本

『聖書考古学』

ホンとの本

『聖書考古学』
長谷川修一
中公新書2205
\882
2013.2.

 遺跡が語る史実。サブタイトルにそう記してある。まさにタイトル通り、考古学という立場に徹した、聖書にまつわる歴史の解明を目指す世界が描かれている。もちろん、この本で悉くそれを明らかにすることなどできない。新書という制約があるが、新書だからこそ、人の手に触れやすくなる。近年は、新書にしないと本は読んでもらえない、専門書は高価で読まれもしないので出版社自体が嫌う、という傾向がある。もはやそれが常識となってきている。その上で、聖書という話題になると、読者が限られてきそうなのでもあるが、しかし国際化時代にあって、聖書について何かしらの知識や背景を心得ておきたいというニーズがあるのも確かである。もはや信仰というレベルでなく、西洋文化の理解のために、あるいは中東との関わりがあるから、といったことからも、聖書の背景やその学術的調査について、関心があるという場合があることだろう。学的好奇心から知りたいという思いの方も、たぶんいることだろうから、案外このタイトルでこの価格と読みやすさとあっては、広く知られうるかもしれない。
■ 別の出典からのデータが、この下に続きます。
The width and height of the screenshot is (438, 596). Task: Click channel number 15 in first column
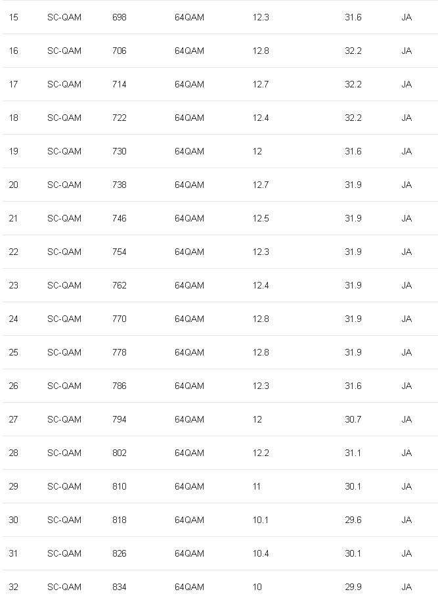pyautogui.click(x=13, y=17)
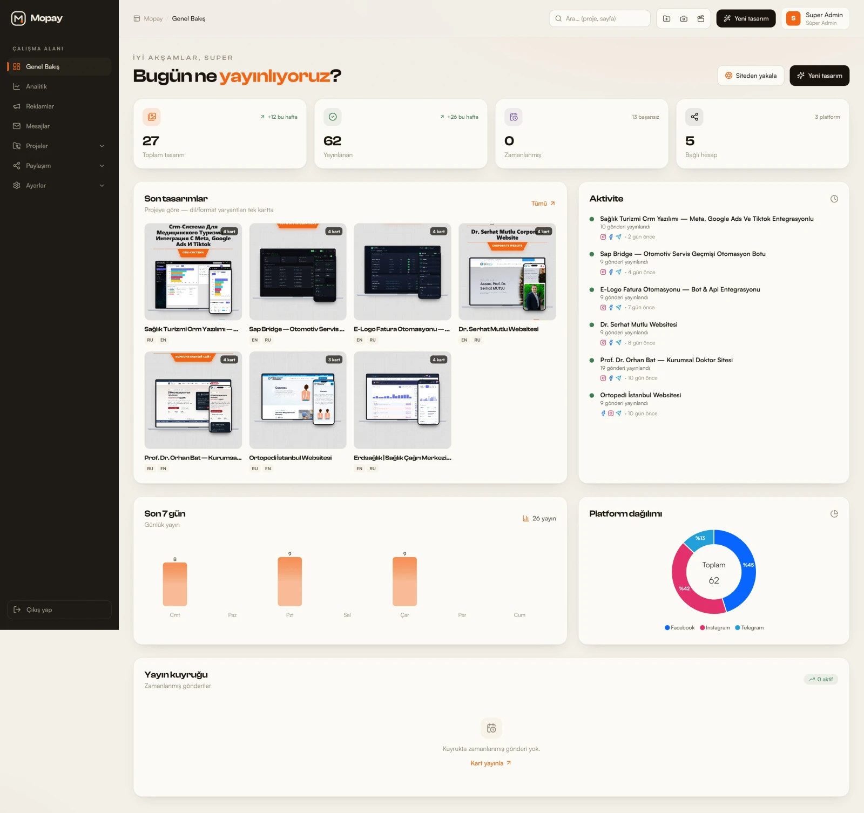Click the calendar icon on Zamanlanmış card

(514, 117)
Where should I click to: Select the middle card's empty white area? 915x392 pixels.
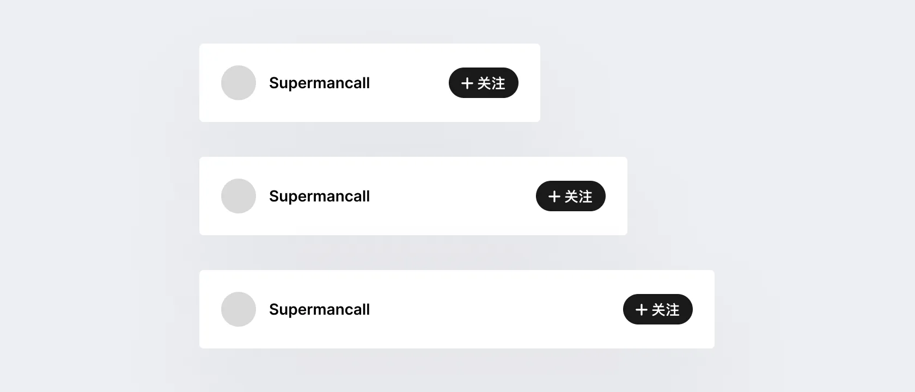tap(452, 196)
 聖書は信仰の書であるとともに、歴史の書でもある。この宗教は、歴史の中に根ざした思想をもっており、たんに抽象的に人生の知恵を語るというようなものではない。歴史の中に足跡をもっており、また未来においても歴史として起こるという前提でその世界観がまとまっている。しかし、そこに書いてある歴史は果たして史実なのであろうか。当然、近代的な学術の発展の中から、そういう疑問が起こってくることになる。早い話が、創世記の世界創造は本当なのか、というところは、啓蒙された近現代の学者は、その妥当性について怪しまざるをえなくなる。その創造を直接知った人間はいないのだ。だから、これは神から預言者としてのモーセが与えられた物語であって、モーセの解釈が混じるものと言えるかもしれない。そのモーセがまた、いわゆる五書、あるいは律法と呼ばれる最初の部分を綴ったとされているが、近年この部分においては歴史的信頼性が薄いと言われる。創造自体が証拠のないものなら、イスラエルの父祖とされる族長たちの時代の記録も歴史的に信用がおけないのではないか、という具合である。
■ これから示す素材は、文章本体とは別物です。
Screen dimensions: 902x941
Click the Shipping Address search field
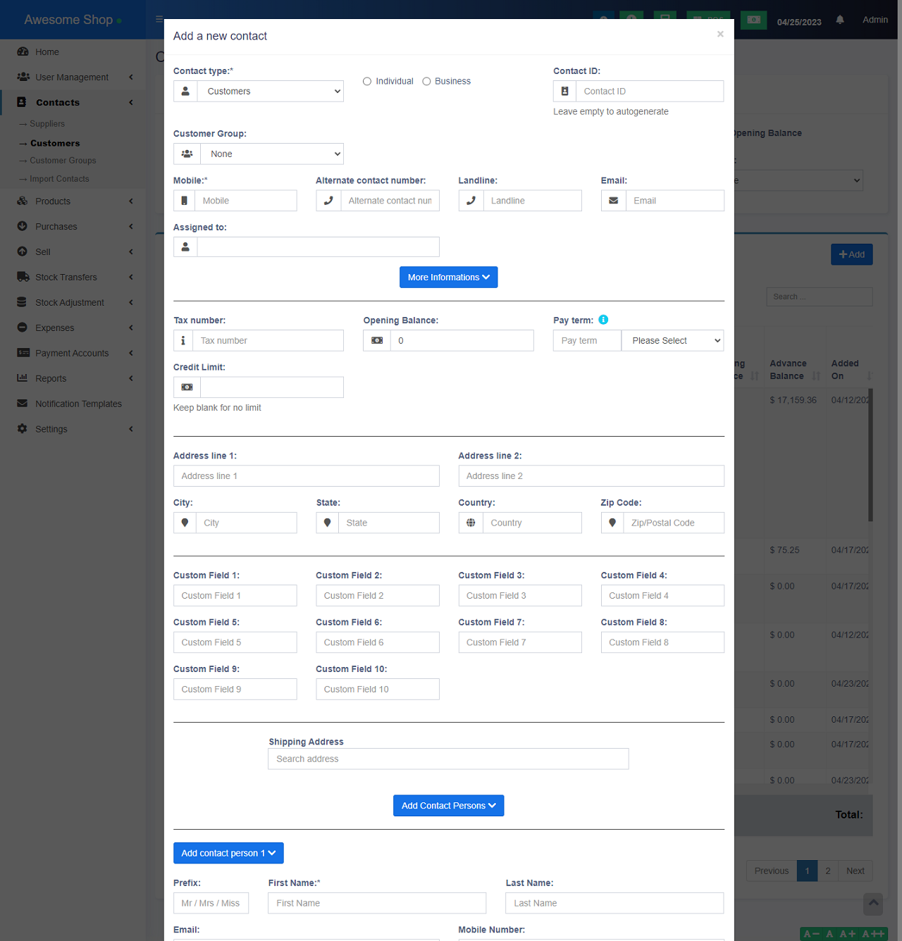448,759
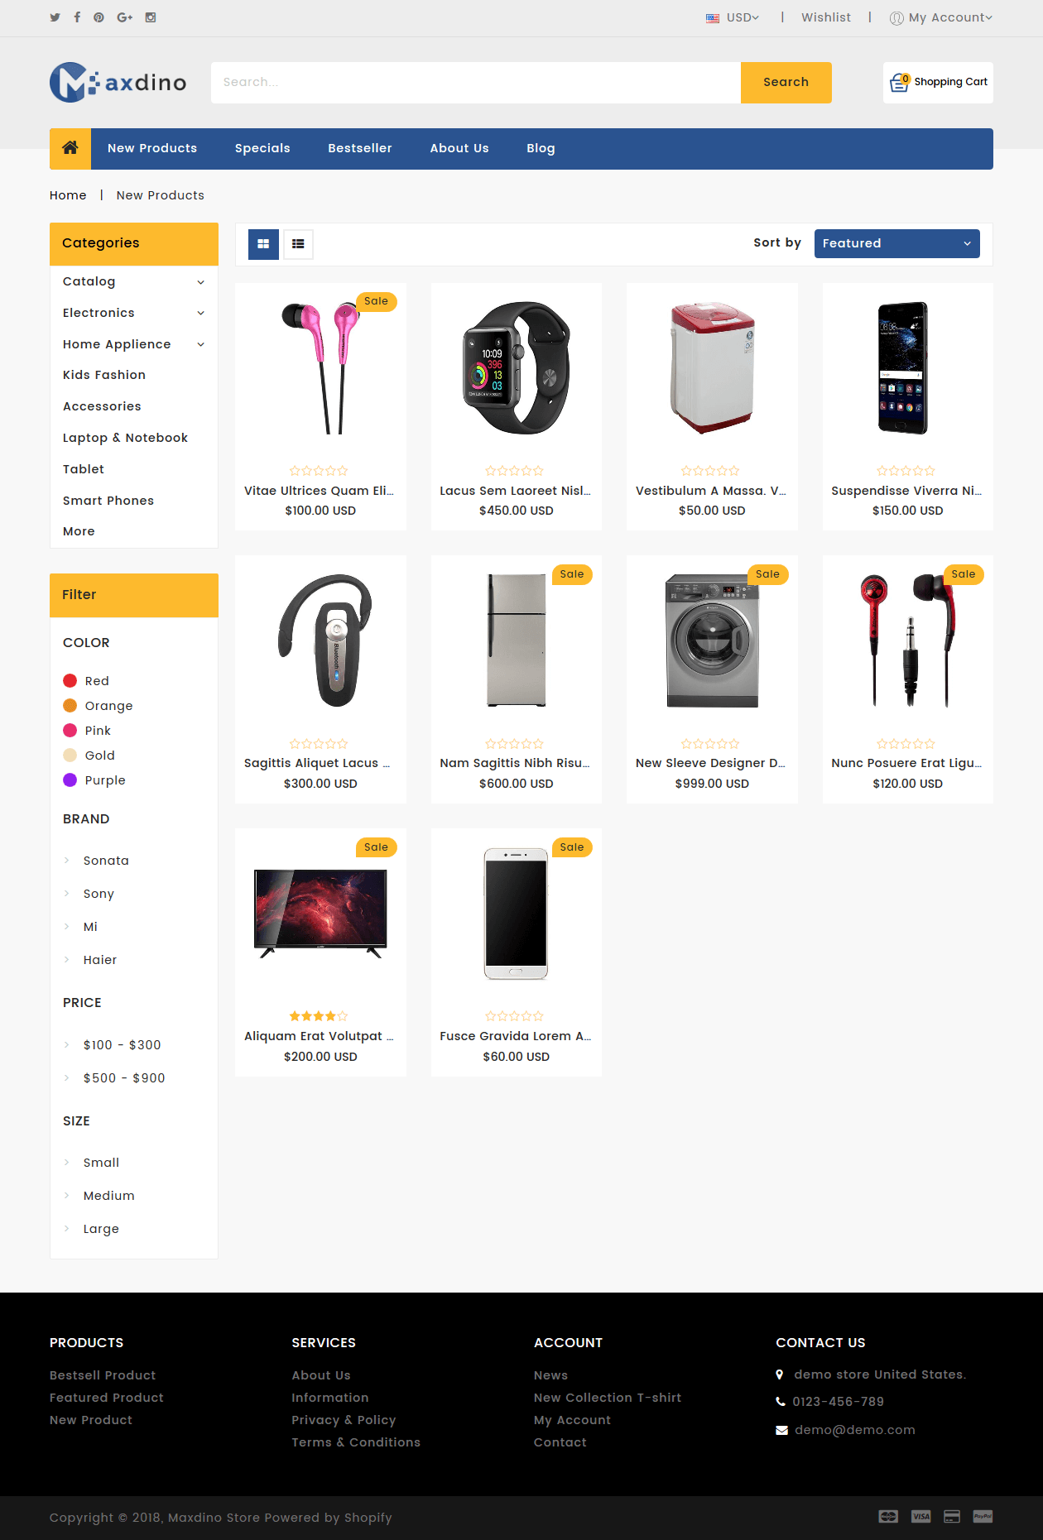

 しかし、そこがまた複雑で、中東の歴史は、古代の文明が確かに存在し、地名はもとより、聖書に記録されている文明的な足跡についても、他の遺跡や文書資料から、史実として認められ得るという調査がたくさん持ち上がっている。根拠なきおとぎ話では決してないのである。
 こうした点の発見は、考古学という分野が勃興したときに、聖書を信仰する人々から起こったといもいわれている。つまり、昔の遺跡が出てくると分かったとき、聖書に書かれてあることを、科学的に証拠立てるために、懸命に遺跡を探したのである。その成果として、各地で聖書の記述の事実性を裏付けるものが次々と発見されていった。
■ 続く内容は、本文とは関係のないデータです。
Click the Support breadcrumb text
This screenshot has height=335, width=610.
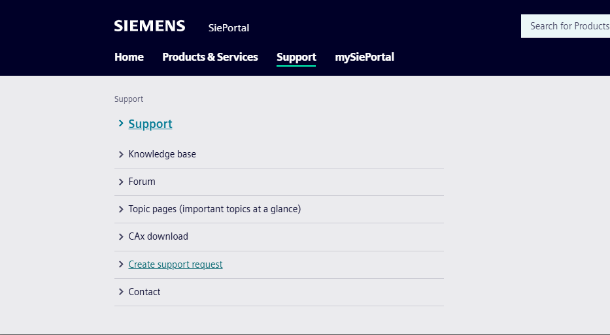[x=129, y=99]
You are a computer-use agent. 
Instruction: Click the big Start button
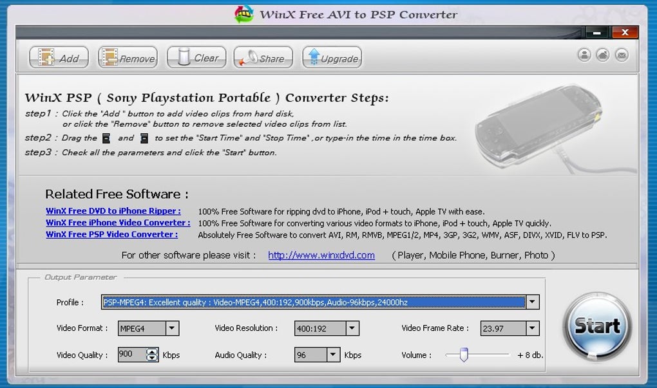[x=597, y=326]
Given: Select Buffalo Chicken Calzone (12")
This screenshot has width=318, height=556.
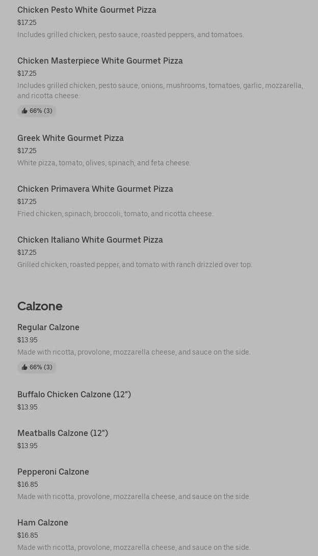Looking at the screenshot, I should (74, 395).
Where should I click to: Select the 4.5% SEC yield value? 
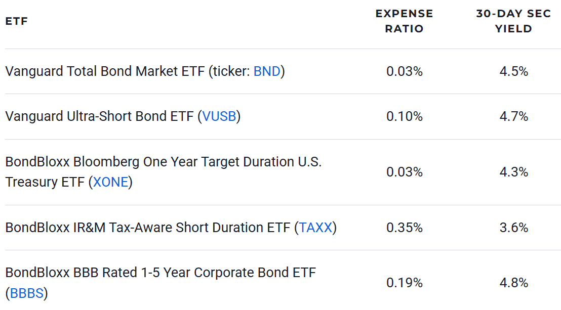[513, 71]
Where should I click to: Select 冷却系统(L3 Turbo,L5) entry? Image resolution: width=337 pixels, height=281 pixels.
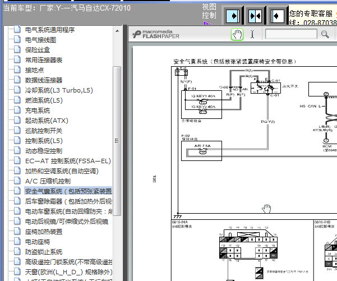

 だがこれで事が終わるわけではない。聖書の記述と、合わないものも現れ始めたのである。当初はそれさえも、なんとか聖書の正しさに基づいて説明しようとしたものだが、どうにも単純な聖書の記述と一致させることが難しい場面も起こってくるに至った。聖書は無謬であると信じる立場からは、依然として説明を捻ろうとしていくものであるが、他方、聖書について、その信仰を保ちつつも、柔軟に構える立場も現れた。少なくとも年代的な事柄については、聖書の数字をそのまま計算して済ませられるものではないかもしれない、というのである。
 こうした、聖書に関する考古学のこれまでの歩みや、考え方を、この本は初めのほうに説明してくれている。だから事情をあまりに知らない方にも十分この世界に入っていくことが可能だ。その上で、聖書の物語についても紹介してくれるから、かなりの聖書入門のようにもなっている。ただ、著者の専門性もあるのだろうが、実際考古学という範囲になると、新約聖書というよりも旧約聖書の内容との比較が中心となる。つまり古代オリエント史という範疇で、検討されていくことになる。そして事実上、この分野が肝腎なのだ。新約の時代はローマ帝国時代であり、かなりの部分で明らかになってきている。もちろん、当地はテルという独特の町の築かれ方があり、古い町の上に町を新たに立てていくわけで、エルサレムにおいて新約時代はすでに土の下、しかもそれを掘り起こすことは諸事情で無理とあっては、分からない部分も少なくない。キリストの十字架の場所でさえ、推定に過ぎないのである。だから、旧約時代となると、その史実性の検討も混じりつつ、場所や時代について明らかにしていくというのは、大変な労力と考察を必要とする研究となるのである。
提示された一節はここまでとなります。